=== Task details ===
Output all of the data exactly as it appears, but leave out any pictures it contains.

=== Extracted material ===
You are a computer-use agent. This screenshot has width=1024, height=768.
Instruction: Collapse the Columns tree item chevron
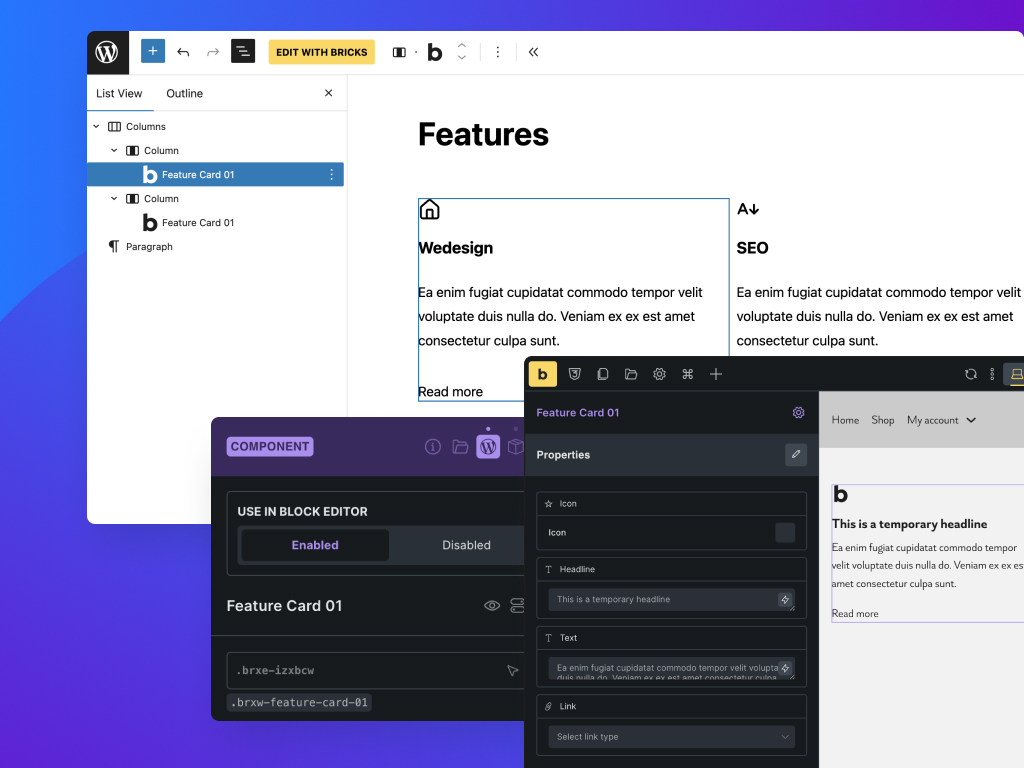97,127
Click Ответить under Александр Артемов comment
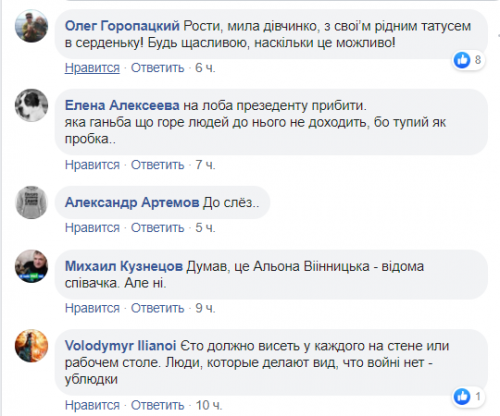 pyautogui.click(x=157, y=228)
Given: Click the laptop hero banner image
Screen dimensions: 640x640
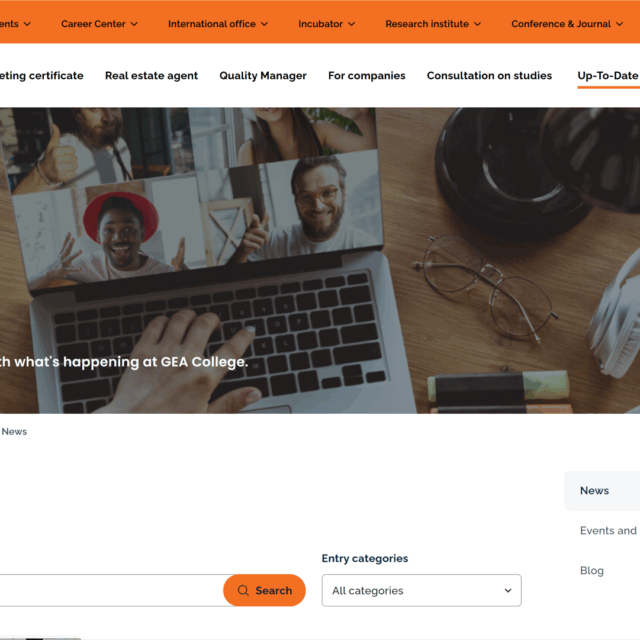Looking at the screenshot, I should (320, 260).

=== Output for this task ===
You are a computer-use agent. This screenshot has width=1024, height=768.
Instruction: Collapse the Columns tree item chevron
97,127
Click Ответить under Александр Артемов comment
 pyautogui.click(x=157, y=228)
Given: Click the laptop hero banner image
Screen dimensions: 640x640
Looking at the screenshot, I should (320, 260).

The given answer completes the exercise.